May 1, 1891, the Nebraska branch of the Afro-American League met again and Barnett was selected corresponding secretary. Ricketts was selected as president, B. F. C. Alberts as General secretary, W. A. Wigginton as treasurer, J. Smith of treasurer, and Silas Robbins as attorney. B. B. Walker, Thomas Carnahan, and Barnett were selected as delegates to that year's national convention in Knoxville.

In 1890, he was a member of a national building, loan, and protective union organized to assist Omaha blacks to buy or build a home. The local board of the group consisted of president George F. Franklin, vice president William Marshall, Secretary and Treasurer Alfred S. Barnett, Attorney James S. Bryant. The Board of Appraisers was Millard F. Singleton, Alphonso Wilson, and Harrison Buckner.
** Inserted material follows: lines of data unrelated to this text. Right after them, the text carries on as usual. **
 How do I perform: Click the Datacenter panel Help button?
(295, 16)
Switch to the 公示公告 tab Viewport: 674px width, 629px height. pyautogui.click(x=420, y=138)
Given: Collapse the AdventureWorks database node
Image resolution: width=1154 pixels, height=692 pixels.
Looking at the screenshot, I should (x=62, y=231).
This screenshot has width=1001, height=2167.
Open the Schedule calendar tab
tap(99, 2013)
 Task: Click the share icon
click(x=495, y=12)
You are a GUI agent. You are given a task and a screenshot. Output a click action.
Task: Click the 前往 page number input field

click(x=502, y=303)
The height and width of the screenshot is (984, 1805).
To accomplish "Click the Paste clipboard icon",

While in Omaha, Barnett was a frequent contributor to the paper, The Progress, of which Barnett's brother, Ferdinand, was editor and founder and which ran from 1889 to 1906. In 1891, Alfred Barnett moved to Des Moines.

== Des Moines ==

From 1891 to 1894, Barnett edited the Weekly Avalanche, which called itself the official organ of the "Afro-American Protective Association of Iowa" and having the slogan, "Equal Rights to All: Special Privileges to None". The Avalanche had a circulation of 2,300, but in August 1894, Barnett left the Avalanche after being arrested on charges of seduction. He and his family left Des Moines and Albert Lincoln Bell, a local attorney, managed the paper until it closed in October.

While in Iowa, Barnett was an active member of the Afro-American Protective Association of Iowa. In February 1894, he led the push to arrest and prosecute the proprietor of a restaurant for refusing to serve black members of the Iowa State Legislature at his restaurant.

== Chicago ==

After Des Moines, Barnett settled in Chicago where he worked as a police court clerk and as a lawyer. He remained active in civic affairs and was an officer of the Triangle and Inner Circle Club in Chicago in 1906.